Vor dem Maskenball
[100] Vor dem Maskenball. (Zu unserer Kunstbeilage.) Träumerisch
blickt sie noch einmal in den Spiegel, aber nicht mehr auf die Anordnung
ihrer Toilette bedacht. Sie denkt an ihn, sieht im Geiste seine Gestalt,
die geliebten Züge des Mannes, den sie heute auf die Probe stellen will,
auf die letzte. Wenn er die noch besteht, dann soll er ihr Jawort erhalten.
Ach, wie gern hätte sie seine Werbung schon früher damit erwidert –
aber durfte sie ihm trauen? Hatte er nicht vorher so vielen
anderen Mädchen den Hof gemacht? War er wirklich frei von Flattersinn,
er, der verwöhnte beste Walzertänzer der „Harmonie“? Hatte ihre
beste Freundin ihr nicht noch neulich beim Nachhausegehen ins Ohr geflüstert:
Nimm Dich vor dem in acht – er ist ein Schmetterling! Heute
will sie erproben, ob die Freundin recht hat mit ihrem Verdacht.

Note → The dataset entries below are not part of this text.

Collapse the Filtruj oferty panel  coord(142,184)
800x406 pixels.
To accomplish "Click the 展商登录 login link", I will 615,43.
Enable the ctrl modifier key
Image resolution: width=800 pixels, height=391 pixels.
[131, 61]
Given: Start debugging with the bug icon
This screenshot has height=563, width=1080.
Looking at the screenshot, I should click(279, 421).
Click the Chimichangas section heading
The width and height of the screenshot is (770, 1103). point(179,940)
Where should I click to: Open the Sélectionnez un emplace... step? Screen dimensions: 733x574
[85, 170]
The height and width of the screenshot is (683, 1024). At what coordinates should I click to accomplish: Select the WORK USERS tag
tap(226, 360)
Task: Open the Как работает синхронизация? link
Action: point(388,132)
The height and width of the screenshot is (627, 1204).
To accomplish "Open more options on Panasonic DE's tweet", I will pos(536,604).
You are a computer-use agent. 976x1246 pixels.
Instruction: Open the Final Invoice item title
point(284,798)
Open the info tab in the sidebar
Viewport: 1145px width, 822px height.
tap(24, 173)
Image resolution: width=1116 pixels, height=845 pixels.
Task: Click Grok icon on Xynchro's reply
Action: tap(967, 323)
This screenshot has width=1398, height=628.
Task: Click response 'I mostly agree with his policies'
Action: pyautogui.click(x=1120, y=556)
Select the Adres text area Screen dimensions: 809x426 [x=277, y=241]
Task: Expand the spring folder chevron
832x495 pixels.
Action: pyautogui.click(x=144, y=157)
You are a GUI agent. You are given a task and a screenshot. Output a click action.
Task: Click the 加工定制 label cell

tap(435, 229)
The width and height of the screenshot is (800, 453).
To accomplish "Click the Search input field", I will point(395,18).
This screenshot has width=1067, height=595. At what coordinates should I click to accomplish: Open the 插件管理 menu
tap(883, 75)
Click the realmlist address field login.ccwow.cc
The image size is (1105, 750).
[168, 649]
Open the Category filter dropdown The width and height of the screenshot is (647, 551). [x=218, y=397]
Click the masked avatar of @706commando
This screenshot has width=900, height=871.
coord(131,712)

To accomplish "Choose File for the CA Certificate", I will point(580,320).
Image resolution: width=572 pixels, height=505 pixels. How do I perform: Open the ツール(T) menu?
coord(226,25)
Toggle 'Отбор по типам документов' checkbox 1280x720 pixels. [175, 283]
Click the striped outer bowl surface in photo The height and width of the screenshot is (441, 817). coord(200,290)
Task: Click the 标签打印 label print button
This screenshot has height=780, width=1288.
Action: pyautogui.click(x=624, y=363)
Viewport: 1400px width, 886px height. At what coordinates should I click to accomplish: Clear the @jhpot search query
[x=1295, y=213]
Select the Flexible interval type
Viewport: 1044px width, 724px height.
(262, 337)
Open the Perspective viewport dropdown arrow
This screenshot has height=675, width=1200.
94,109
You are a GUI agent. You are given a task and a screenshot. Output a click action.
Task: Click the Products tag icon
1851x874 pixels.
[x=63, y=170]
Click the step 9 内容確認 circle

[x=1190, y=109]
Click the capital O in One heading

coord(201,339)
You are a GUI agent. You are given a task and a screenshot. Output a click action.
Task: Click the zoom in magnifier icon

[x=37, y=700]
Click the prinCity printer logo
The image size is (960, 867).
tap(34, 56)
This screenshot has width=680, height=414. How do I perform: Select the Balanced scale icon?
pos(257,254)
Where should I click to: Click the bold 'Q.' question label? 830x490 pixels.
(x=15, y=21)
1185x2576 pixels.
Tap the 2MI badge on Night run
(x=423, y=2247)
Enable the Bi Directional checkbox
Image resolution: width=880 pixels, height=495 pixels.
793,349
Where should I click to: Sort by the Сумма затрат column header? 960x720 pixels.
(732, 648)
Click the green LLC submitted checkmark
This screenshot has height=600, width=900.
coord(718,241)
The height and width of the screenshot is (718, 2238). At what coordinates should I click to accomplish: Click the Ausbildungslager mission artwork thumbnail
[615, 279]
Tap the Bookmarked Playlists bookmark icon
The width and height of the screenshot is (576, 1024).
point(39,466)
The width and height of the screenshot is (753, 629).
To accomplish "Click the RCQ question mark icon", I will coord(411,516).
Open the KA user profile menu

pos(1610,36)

Gerade mit ihr hat sie sich verabredet, den Maskenball im Schutze der
guten immer lustigen Tante zu besuchen. Ganz heimlich – ganz inkognito.
O, sie will sich schon schlau anstellen, daß sie sein Wesen ergründet.
Und erkennen soll er sie gewiß nicht! … So redet sie sich
ein. Aber ob die Liebe nicht dennoch es fügt, daß die ernste Träumerin,
wenn sie erst am Arm des geliebten Mannes durch das Maskengedränge
dahinschreitet, sich diesem längst vor der allgemeinen Demaskierung zu
erkennen giebt – trotz Maske und Domino? p.